**Consignes**
(A) Répondez brièvement à ces questions sur l'article consacré à la Grèce :
(i) Selon l'article, quel est le plus grand cadeau de la Grèce Antique à l'humanité ?
(ii) Depuis combien de temps le peuple occupe-t-il la rue ?
(iii) Quel gouvernement le mouvement des « Indignés » fait-il trembler ?
(B) Recopiez s'il vous plaît le passage de l'article consacré à la Grèce qui commence par les mots « Démocratie(s) en péril » et se termine par « l’humanité : la démocratie. ».
(C) Poursuivez l'article consacré à la Grèce à partir de sa dernière phrase.

**Texte source**
★ ★ ★ ★ ★ ★ ★
Démocratie(s) en péril
La Grèce en pleine révolte populaire
Risque de contagion internationale élevé (même le Québec est concerné)
Richard Le Hir
Tribune libre de Vigile
mardi 14 juin 2011 335 visites 2 messages
Il se déroule en Grèce en ce moment une tragédie dont on cherche à nous cacher l’ampleur, une tragédie qui, par une de ces ironies mordantes dont seule l’histoire a le secret, met justement en jeu le plus grand cadeau de la Grèce Antique à l’humanité : la démocratie.
En effet, la démocratie est désormais en péril en Grèce où un gouvernement social-démocrate a choisi de se retourner contre le peuple qui l’a élu pour faire le jeu des grandes banques internationales créancières du pays, et le déposséder non seulement de ses acquis sociaux, mais également de son patrimoine collectif par le jeu d’une privatisation aussi sauvage que systématique.
Devant cette agression sans précédent, le peuple est descendu dans la rue qu’il occupe sans désemparer depuis bientôt trois semaines, non seulement à Athènes, la capitale, mais dans toute la Grèce comme l’illustre éloquemment la carte ci-dessous parue dans un article mis en ligne par Vigile hier :
« Deux semaines (nous en sommes maintenant à trois) après ses débuts, le mouvement des « Indignés » grecs fait déborder les places des villes du pays par des foules énormes (souvent plusieurs dizaines de milliers) criant leur colère, et fait trembler le gouvernement Papandreou et ses soutiens locaux et internationaux. Ce n’est plus ni une simple protestation ni même une mobilisation d’ampleur contre les mesures d’austérité. Désormais, c’est une véritable révolte populaire qui balaie la Grèce ! Une révolte qui crie haut et fort son refus de payer « leur crise » et « leur dette » tout en vomissant le bipartisme néolibéral sinon l’ensemble d’un personnel politique aux abois. »
★ ★ ★ ★ ★ ★ ★
**Données fournies**
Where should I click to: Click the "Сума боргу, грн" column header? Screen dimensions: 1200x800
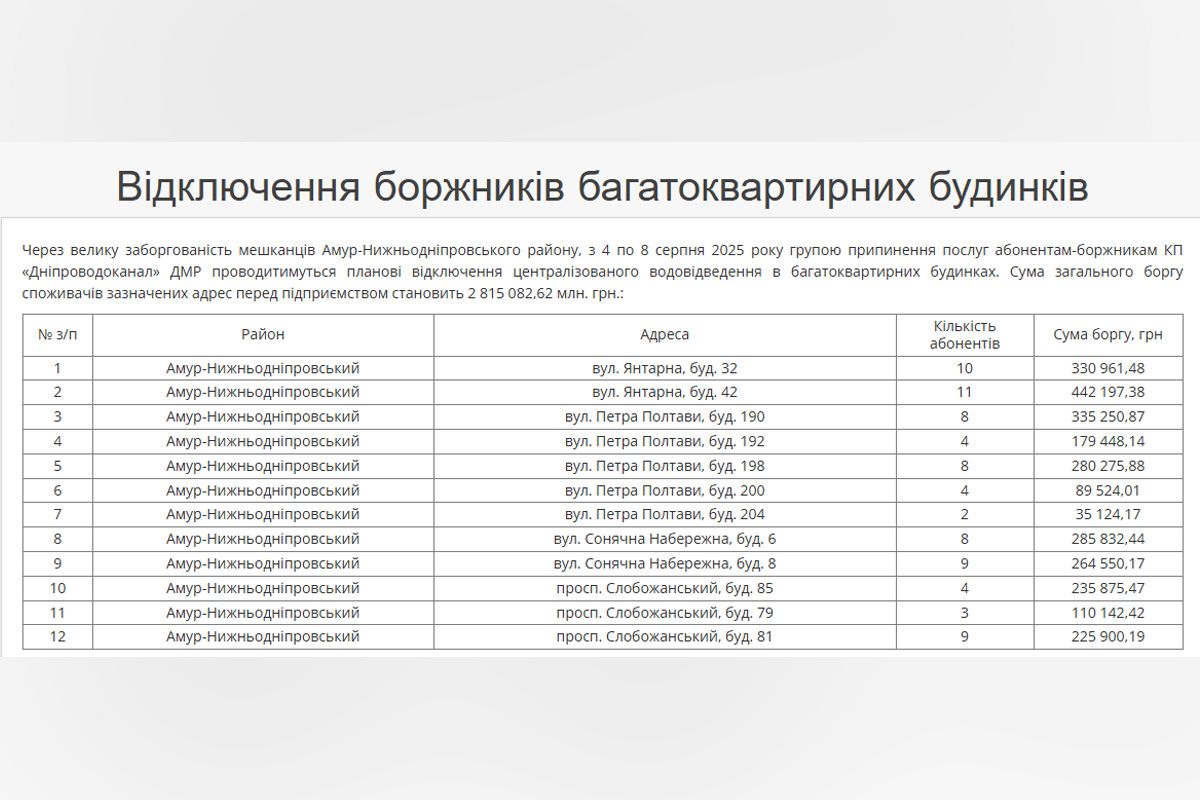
★ ★ ★ ★ ★ ★ ★
**Réponses par consigne**
(A)
(i) La démocratie.
(ii) Depuis bientôt trois semaines.
(iii) Le gouvernement Papandreou.

(B)
Démocratie(s) en péril
La Grèce en pleine révolte populaire
Risque de contagion internationale élevé (même le Québec est concerné)
Richard Le Hir
Tribune libre de Vigile
mardi 14 juin 2011 335 visites 2 messages
Il se déroule en Grèce en ce moment une tragédie dont on cherche à nous cacher l’ampleur, une tragédie qui, par une de ces ironies mordantes dont seule l’histoire a le secret, met justement en jeu le plus grand cadeau de la Grèce Antique à l’humanité : la démocratie.

(C)
J’ai beau être un mordu d’information et suivre l’actualité internationale en m’abreuvant à plusieurs sources, nulle part n’avais-je trouvé dans la grande presse internationale un écho de ces événements au cours des trois dernières semaines. J’ai donc été solidement interpellé par les commentaires suivants, toujours dans le même article :
« A ce moment s’impose pourtant une interrogation : comment est-ce possible qu’un tel mouvement de masse qui, en plus, est en train d’ébranler un gouvernement grec au centre de l’intérêt européen, soit passé sous un silence assourdissant par tous les medias occidentaux ? Pendant, ses 12 premiers jours, pratiquement pas un mot, pas une image de ces foules sans précédent hurlant leur colère contre le FMI, la Commission Européenne, la Troïka (FMI, Commission européenne et Banque centrale européenne) et aussi Mme Merkel et le gotha néolibéral international. Absolument rien. Sauf de temps en temps, quelques lignes sur « des centaines de manifestants » dans les rues d’Athènes, à l’appel de la CGT grecque. Étrange prédilection pour les manifs squelettiques des bureaucrates syndicaux totalement déconsidérés, au moment même où, à quelques centaines de mètres plus loin, d’énormes foules manifestent jusqu’à très tard après minuit depuis deux semaines…
Il s’agit bel et bien d’une censure aux dimensions inconnues jusqu’à aujourd’hui. D’une censure politique très organisée et méthodique, motivée par le souci de bloquer la contagion de ce mouvement grec, de l’empêcher de faire tache d’huile… »
Deux phénomènes différents donc, une révolte populaire, et la censure, tant la première constitue aux yeux des pouvoirs de ce monde une menace à leur hégémonie.
Le prochain chapitre de la révolte populaire doit se jouer demain. En effet, les manifestants sont invités à ceinturer le Parlement et à en bloquer l’accès en fin de matinée pour signifier leur opposition à la ratification des accords conclus avec le FMI http://www.occupiedlondon.org/blog/.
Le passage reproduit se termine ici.